Medical Centre Assistants
These play a pivotal role in releasing nurse time for clinical care and improving patient flow.
Our current practices all value the role of the Medical Centre Assistant and is often cited as enabling some of the biggest change. These are unregistered staff who undergo accredited training to support clinical staff by taking on lower-level nursing and administrative tasks. These roles have no component of diagnosis or clinical judgement but have a large role to play in supporting clinical care, allowing nurses especially to spend more time on direct patient care.
Thanks to the Patient Access Centre increasing their capacity, most practices employ and develop Medial Centre Assistants from their existing reception staff.
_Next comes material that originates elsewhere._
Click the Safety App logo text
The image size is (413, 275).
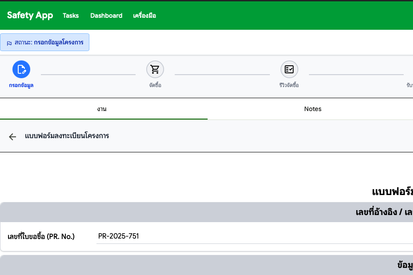(x=30, y=16)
Medical Centre Assistants can perform roles such as:
- Greeting patients as soon as they enter the practice and taking core health measurements, such as blood pressure, height and weight before the doctor or nurse consultation
- ECGs and spirometry
- Providing smoking brief advice
- Urine testing and phlebotomy
- Planning and organising records and equipment for the following day’s procedures
- Assisting at minor surgery
- Preparing and stocking consulting rooms
- Changing linen
- Ordering stock and clinical supplies
- Leading the morning huddle
Our practice pharmacists bring a depth and breadth of pharmaceutical knowledge and experience to patient care and the clinical team.
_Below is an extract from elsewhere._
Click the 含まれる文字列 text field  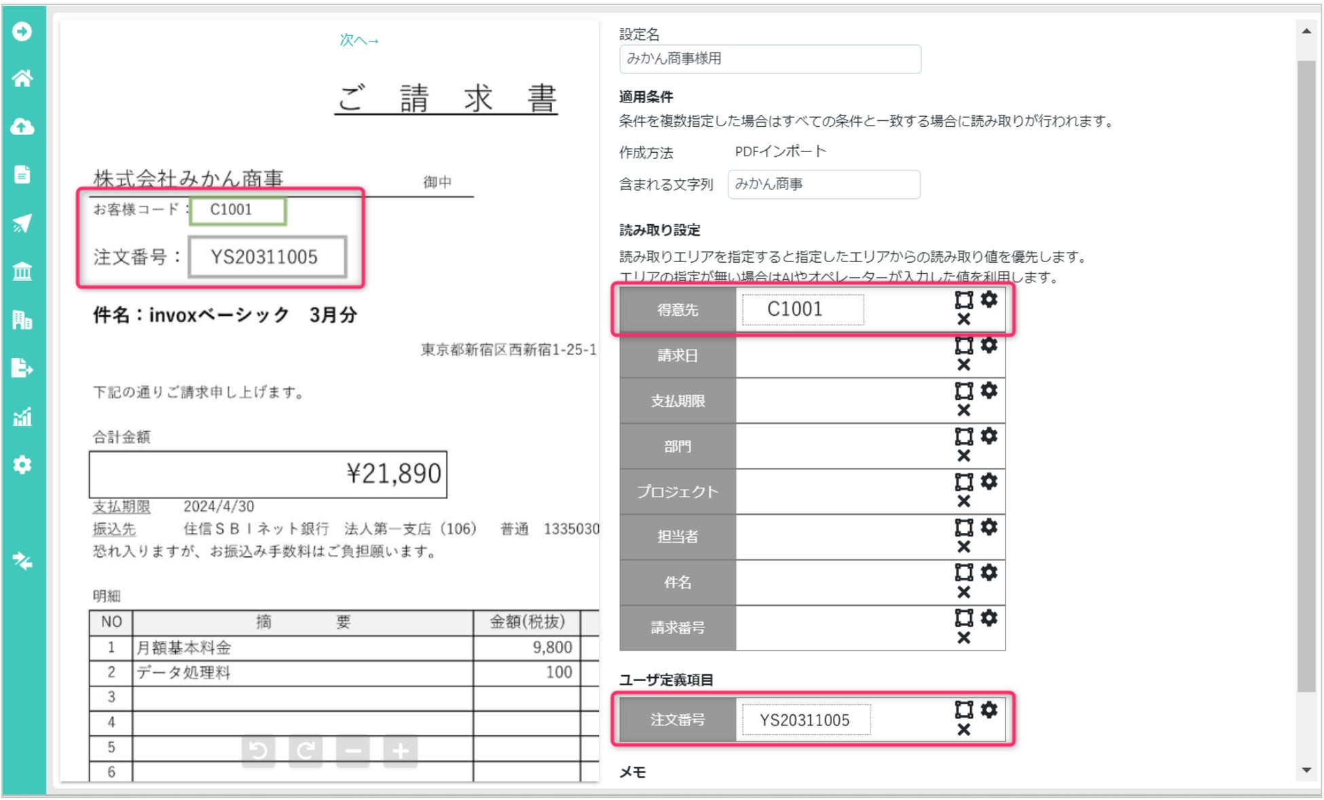pyautogui.click(x=824, y=184)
These add a much-needed specialist skill set to the primary care team. A clinical pharmacist works with the clinical team to target
patients with complex health and social care needs who are on multiple medications, ensuring that they maintain an optimal
drug regime. They complement the role of the community and hospital pharmacist.
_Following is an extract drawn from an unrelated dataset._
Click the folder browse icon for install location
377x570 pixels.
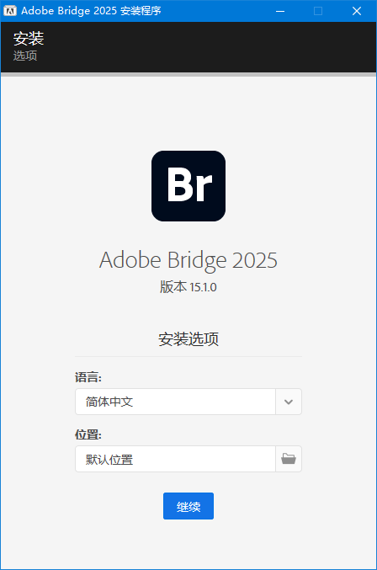point(289,459)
They work to support medicine reviews, compliance and education and are integral to the Year of Care approach for patients with
In addition, they may also:
- Consult with patients, either face-to-face or over the phone,
- To review medications and answer any questions; these
- Review all hospital discharge notes to check that patients have been given the correct medication and dosage
- Follow up discharged patients to avoid any potential problems that could lead to re-admission to hospital
- Order blood tests and refer patients for a GP consultation if necessary
We are actively developing the Nurse Practitioner role as a key member of a Health Care Home team. As registered nurses who have specialist training in certain skills and many being prescribers, they complement the skills of the GPs. Not only does this add specialist expertise to the team, it means that patient care can be delivered by the right professional first time. Nurse Practitioners are invaluable in leading the Year of Care programme within a practice, supporting the nursing team in managing patients with more complex needs, expand the nursing expertise, skills and leadership that underpin our proactive care.
Community Health Workers
This is a new role we have introduced to some of our Health Care Home practices. Critical to supporting health and wellness, improving access and engagement and improving the outcomes of individuals the Community Health Worker is a trusted member of the team and has a close understanding of the local community served. This trusting relationship enables the Community Health Worker to serve as an advocate and conduit between the practice clinical team and patients, supporting behavioural lifestyle changes as part of an overall goal-centred care plan. We are seeing better clinical outcomes such as lower blood sugar levels, weight loss and improved exercise tolerance, engagement in preventative care and medicine compliance from those not using traditional services and patients reporting improvement in mental health and wellbeing.Much of this work occurs in other settings such as the marae and workplace and in peer group consultations rather than the traditional one to one.
We are piloting the role of a practice based social worker in the Coromandel. There is much evidence to show that this role adds another important dimension to the clinical team and the care a practice can provide, especially in areas of high need. Working alongside the GPs and nurses this role will help to support the greater social determinants of health and aimed at improving access and addressing health inequalities.